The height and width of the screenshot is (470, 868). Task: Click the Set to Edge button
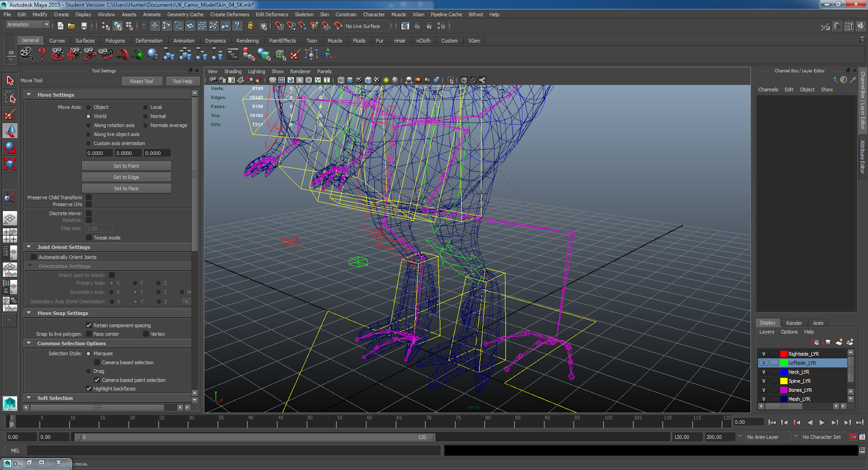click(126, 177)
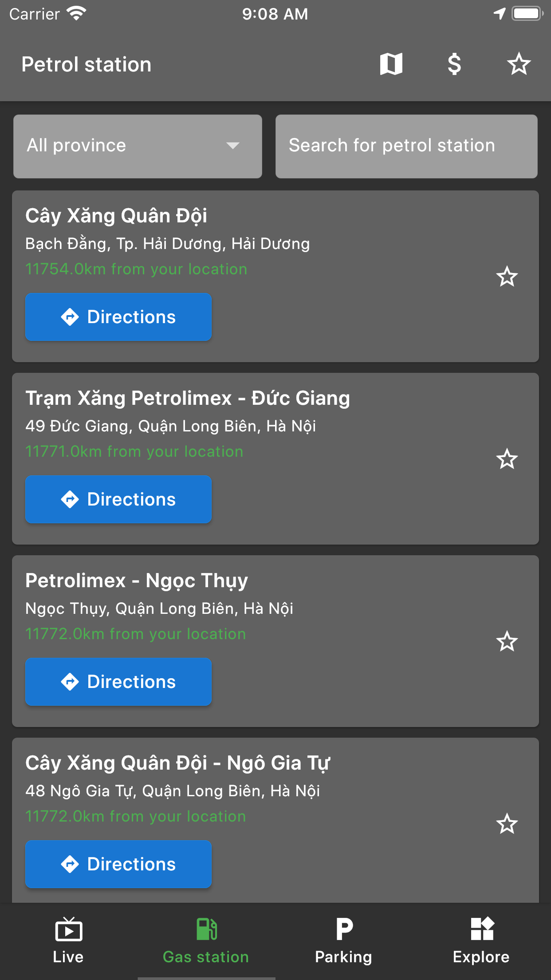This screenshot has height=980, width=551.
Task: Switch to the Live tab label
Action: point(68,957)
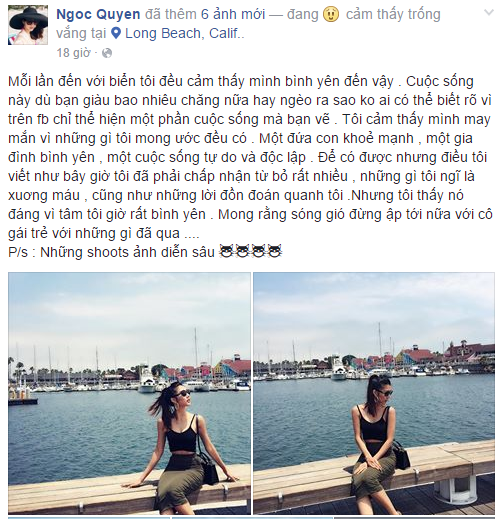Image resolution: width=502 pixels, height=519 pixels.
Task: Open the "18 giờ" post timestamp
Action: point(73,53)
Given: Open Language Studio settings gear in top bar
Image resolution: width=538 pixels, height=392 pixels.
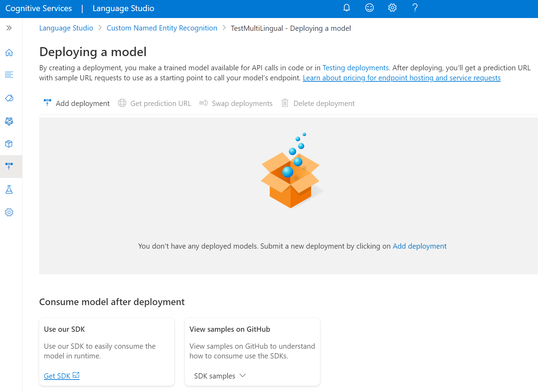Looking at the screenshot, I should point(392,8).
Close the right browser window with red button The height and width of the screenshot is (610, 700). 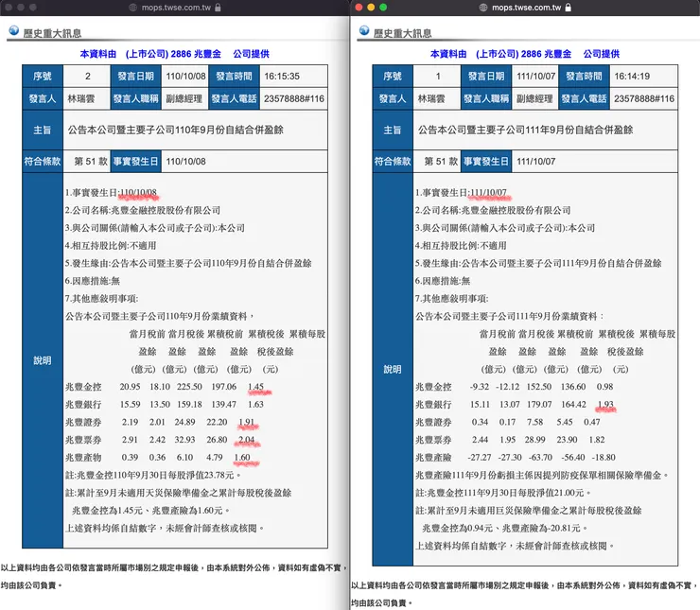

※ ※ ※

> THE PROBLEM
Copy the records exactly as they appear, leaving every picture out.

> WRITTEN SOLUTION
The height and width of the screenshot is (470, 868). Task: Click the Set to Edge button
click(126, 177)
This screenshot has height=980, width=551.
Task: Switch to the Live tab label
Action: point(68,957)
Image resolution: width=502 pixels, height=519 pixels.
Task: Open the "18 giờ" post timestamp
Action: point(73,53)
Given: Open Language Studio settings gear in top bar
Image resolution: width=538 pixels, height=392 pixels.
Looking at the screenshot, I should point(392,8).
Close the right browser window with red button The height and width of the screenshot is (610, 700). 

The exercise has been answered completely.